:: Exercise details ::
Your task is to find every line of the listing that includes "will" and copy it.

++++

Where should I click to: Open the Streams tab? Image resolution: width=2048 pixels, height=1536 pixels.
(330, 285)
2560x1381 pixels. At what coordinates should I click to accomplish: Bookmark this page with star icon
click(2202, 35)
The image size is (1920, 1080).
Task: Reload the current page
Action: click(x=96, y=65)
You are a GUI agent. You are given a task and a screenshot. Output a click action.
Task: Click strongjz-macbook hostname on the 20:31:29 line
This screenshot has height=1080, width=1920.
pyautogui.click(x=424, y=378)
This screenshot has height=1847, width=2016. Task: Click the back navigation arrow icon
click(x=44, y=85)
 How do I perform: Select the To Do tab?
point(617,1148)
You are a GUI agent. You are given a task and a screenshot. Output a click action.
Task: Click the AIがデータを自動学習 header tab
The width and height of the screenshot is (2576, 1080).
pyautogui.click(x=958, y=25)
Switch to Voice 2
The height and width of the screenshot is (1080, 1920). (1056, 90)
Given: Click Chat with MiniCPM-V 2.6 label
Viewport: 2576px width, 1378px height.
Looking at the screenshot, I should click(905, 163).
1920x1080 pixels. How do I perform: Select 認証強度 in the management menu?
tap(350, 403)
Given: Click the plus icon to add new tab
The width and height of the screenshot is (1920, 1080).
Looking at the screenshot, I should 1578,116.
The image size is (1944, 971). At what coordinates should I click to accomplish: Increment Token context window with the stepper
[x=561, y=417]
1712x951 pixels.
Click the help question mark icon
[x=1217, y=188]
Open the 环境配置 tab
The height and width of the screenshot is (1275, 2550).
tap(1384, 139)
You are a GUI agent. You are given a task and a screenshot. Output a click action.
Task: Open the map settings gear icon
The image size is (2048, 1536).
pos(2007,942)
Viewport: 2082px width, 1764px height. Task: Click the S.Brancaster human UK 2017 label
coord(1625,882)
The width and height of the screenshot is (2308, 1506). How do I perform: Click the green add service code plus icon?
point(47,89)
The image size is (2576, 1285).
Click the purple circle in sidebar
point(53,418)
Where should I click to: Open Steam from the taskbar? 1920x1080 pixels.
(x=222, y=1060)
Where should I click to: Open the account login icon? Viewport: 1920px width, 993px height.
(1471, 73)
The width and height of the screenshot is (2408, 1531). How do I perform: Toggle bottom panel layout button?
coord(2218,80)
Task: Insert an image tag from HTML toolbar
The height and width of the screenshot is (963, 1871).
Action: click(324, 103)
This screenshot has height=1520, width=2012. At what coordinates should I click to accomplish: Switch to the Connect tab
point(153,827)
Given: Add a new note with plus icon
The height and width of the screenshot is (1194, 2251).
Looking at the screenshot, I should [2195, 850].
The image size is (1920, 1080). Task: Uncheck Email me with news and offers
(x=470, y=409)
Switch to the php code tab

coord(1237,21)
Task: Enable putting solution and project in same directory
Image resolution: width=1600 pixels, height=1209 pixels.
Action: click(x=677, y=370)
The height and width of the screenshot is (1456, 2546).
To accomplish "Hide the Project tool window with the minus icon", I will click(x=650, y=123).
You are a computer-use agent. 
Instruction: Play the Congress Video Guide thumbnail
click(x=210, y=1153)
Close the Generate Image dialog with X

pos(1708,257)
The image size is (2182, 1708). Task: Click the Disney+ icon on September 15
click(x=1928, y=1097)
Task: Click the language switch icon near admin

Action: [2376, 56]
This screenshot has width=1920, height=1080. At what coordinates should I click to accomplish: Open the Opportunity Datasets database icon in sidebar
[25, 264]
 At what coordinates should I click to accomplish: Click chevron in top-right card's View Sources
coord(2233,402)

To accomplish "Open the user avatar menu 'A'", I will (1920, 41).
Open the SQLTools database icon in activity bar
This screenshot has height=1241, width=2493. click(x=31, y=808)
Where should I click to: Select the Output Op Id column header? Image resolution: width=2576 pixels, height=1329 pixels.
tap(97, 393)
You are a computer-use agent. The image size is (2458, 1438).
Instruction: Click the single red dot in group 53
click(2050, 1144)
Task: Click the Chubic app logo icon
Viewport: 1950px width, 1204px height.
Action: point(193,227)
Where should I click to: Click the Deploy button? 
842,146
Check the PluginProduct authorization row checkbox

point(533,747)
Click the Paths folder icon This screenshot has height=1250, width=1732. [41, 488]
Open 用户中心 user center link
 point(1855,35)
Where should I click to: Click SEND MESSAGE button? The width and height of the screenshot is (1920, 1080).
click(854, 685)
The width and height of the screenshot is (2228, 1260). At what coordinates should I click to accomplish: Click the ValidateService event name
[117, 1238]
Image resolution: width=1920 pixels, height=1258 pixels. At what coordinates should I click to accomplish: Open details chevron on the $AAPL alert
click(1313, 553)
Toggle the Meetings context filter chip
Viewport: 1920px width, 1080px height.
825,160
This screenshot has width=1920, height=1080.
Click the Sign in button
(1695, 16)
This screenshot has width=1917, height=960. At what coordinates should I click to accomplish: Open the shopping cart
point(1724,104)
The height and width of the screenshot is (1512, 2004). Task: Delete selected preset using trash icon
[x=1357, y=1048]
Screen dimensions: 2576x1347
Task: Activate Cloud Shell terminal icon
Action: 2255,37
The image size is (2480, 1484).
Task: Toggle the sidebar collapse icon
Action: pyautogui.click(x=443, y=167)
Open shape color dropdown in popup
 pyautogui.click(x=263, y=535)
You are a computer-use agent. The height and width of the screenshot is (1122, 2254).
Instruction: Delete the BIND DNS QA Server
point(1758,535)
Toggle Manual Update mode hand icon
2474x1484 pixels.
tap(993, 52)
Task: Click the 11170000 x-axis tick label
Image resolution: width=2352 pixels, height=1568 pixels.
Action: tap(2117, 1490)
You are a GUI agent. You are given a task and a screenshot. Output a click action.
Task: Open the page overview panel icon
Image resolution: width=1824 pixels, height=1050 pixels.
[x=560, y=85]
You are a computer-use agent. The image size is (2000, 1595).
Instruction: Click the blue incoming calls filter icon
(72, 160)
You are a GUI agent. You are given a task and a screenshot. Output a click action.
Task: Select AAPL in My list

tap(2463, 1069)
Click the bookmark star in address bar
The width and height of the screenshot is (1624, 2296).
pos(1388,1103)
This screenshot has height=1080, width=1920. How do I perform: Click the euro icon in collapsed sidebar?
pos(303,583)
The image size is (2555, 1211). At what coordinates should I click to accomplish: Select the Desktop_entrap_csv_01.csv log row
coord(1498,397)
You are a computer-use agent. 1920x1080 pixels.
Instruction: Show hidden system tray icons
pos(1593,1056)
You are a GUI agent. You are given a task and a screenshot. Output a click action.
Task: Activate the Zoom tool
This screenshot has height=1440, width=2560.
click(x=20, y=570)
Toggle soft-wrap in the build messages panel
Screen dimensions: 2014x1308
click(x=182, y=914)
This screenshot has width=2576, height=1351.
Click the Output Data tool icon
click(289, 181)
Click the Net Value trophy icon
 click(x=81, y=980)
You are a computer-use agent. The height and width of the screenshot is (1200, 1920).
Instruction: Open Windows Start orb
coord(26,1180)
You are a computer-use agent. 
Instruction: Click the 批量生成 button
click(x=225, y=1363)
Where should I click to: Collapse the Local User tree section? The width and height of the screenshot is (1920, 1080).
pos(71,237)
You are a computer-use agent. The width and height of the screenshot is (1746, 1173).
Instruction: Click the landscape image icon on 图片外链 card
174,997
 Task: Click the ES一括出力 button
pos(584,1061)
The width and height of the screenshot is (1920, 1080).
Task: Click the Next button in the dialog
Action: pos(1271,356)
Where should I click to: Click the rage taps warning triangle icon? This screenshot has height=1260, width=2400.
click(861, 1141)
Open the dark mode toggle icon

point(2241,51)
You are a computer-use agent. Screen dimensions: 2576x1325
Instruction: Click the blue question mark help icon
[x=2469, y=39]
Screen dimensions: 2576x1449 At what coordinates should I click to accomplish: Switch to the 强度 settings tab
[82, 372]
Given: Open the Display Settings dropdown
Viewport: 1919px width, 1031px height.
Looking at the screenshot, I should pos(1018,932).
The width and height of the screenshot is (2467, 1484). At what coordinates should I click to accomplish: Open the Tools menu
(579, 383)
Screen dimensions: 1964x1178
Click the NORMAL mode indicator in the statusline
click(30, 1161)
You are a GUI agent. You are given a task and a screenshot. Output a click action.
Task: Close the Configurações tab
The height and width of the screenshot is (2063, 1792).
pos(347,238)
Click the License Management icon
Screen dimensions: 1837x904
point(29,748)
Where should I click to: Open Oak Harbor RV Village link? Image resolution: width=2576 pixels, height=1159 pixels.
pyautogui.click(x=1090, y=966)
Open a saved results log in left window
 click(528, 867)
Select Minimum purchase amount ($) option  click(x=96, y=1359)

++++

:: Task solution ::
To accomplish "Hide the Project tool window with the minus icon", I will click(x=650, y=123).
To accomplish "Open the user avatar menu 'A'", I will (1920, 41).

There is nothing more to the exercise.